Lady Morgan’s Memoirs
Lady Morgan to Thomas Moore, 2 January 1831
Kildare Street, Dublin,
January 2nd, 1831.
Dear Mr. Moore,
I am tempted to put your good
nature at rest, with respect to the refusal of the editorship. Your friend
Crampton (whom I met at dinner
yesterday) has offered to forward a note to you by his packet. So I am tempted
to write. My opinion is, that it would be for the
advantage of literature if periodical publications were
put down for ever. Mr. Crampton and I agreed last night
that we should be inclined to “put on the list of
friends those whom you say have
| LAST YEARS IN DUBLIN—1831. | 319 |
advised you not to publish your Life of Lord
Edward, at this most mal à
propos and inauspicious moment. Ireland is no more the
country you left three months ago than it is Cochin
China! To judge by the outline and aspect of things, a connoisseur in revolution (and I am pas mal in that species of virtú) all would say we were on the
eve of the worst and most perilous political commotions one coming from below, and such elements!

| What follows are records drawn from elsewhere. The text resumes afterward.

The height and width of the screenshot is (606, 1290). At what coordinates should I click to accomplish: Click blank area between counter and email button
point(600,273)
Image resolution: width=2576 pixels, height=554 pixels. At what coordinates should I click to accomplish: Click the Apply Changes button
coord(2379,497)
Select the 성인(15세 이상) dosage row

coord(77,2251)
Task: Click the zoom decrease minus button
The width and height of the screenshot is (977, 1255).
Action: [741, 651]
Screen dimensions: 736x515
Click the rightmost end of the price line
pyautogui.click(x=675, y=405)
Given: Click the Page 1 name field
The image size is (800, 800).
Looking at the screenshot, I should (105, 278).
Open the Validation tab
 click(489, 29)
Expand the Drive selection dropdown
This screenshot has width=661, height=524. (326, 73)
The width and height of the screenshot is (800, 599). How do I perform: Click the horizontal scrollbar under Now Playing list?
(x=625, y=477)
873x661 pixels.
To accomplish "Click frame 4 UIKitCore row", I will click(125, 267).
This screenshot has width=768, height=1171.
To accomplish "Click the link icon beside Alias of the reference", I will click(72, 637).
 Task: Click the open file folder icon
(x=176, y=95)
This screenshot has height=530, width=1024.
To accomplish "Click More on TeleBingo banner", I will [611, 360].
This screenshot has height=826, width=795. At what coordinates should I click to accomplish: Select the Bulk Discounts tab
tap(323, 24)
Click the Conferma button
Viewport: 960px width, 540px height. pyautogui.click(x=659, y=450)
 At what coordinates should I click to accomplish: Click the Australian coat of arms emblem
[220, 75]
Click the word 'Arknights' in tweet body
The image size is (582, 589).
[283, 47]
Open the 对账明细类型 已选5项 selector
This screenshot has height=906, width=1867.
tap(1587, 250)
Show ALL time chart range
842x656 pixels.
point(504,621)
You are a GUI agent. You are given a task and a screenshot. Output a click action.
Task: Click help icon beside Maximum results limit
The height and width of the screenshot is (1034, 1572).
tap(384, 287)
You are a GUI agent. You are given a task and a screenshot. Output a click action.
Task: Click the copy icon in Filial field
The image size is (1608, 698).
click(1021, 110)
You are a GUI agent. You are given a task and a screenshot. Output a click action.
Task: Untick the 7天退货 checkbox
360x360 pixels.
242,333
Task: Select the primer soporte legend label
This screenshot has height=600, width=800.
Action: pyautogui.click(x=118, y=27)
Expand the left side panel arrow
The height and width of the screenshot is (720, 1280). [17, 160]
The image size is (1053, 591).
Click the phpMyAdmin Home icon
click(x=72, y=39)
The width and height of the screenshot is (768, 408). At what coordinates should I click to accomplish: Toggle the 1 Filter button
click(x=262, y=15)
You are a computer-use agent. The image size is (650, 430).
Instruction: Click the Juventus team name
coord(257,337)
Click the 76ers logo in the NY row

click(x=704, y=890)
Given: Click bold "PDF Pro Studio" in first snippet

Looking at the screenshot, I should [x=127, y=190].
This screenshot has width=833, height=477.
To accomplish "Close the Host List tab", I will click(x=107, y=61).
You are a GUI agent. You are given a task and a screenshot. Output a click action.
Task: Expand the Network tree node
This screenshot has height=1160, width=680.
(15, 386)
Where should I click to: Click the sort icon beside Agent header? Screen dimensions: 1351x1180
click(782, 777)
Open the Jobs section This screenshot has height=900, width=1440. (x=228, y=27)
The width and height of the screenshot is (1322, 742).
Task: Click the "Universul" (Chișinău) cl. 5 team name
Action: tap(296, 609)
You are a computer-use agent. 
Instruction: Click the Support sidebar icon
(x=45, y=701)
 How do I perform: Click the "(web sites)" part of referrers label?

Imagine countless thousands of the lower classes pouring through the streets,
silent, concentrated, worked by a nod, a sign; and this, the day after a
proclamation from the government, forbidding all
meetings.(!) All other classes are paralysed; government
is without one organ to address to public opinion; not one newspaper in its service—terrorism the order of the day, and a parliament dispersed for six weeks at least, and the nation left to
the prayers of the Archbishop of
Canterbury and the black Pasto of
Mr. Percival. It is clear that they
know nothing about us in England; by this time, however, Lord Anglesey has probably given them a hint; his reception is a stain
upon the country, which can never be effaced; peace or war (civil war and extending woes) now lies in the influence of O’Connell over the passions of the
people; “to this complexion are we come at
last”
In haste,
Dear Mr. Moore,
Yours truly,
Sir Philip Crampton, first baronet (1777-1858)
He was surgeon-general to the forces in Ireland, elected to the Royal Society in 1812;
Lady Morgan described him as an accomplished dancer of the Irish Jig.
William Howley, archbishop of Canterbury (1766-1848)
Educated at Winchester and New College, Oxford, he was regius professor of Divinity
(1809-13), bishop of London (1813-28), and archbishop of Canterbury (1828-48).
Daniel O'Connell (1775-1847)
Irish politician, in 1823 he founded the Catholic Association to press for Catholic
emancipation.
Henry William Paget, first marquess of Anglesey (1768-1854)
Originally Bayly, educated at Westminster and Christ Church, Oxford; he was MP
(1790-1810), commander of cavalry under Sir John Moore, lost a leg at Waterloo, and raised
to the peerage 1815; he was lord-lieutenant of Ireland (1828-29, 1830-33).
Spencer Perceval (1762-1812)
English statesman; chancellor of the exchequer (1807), succeeded the Duke of Portland as
prime minister (1809); he was assassinated in the House of Commons.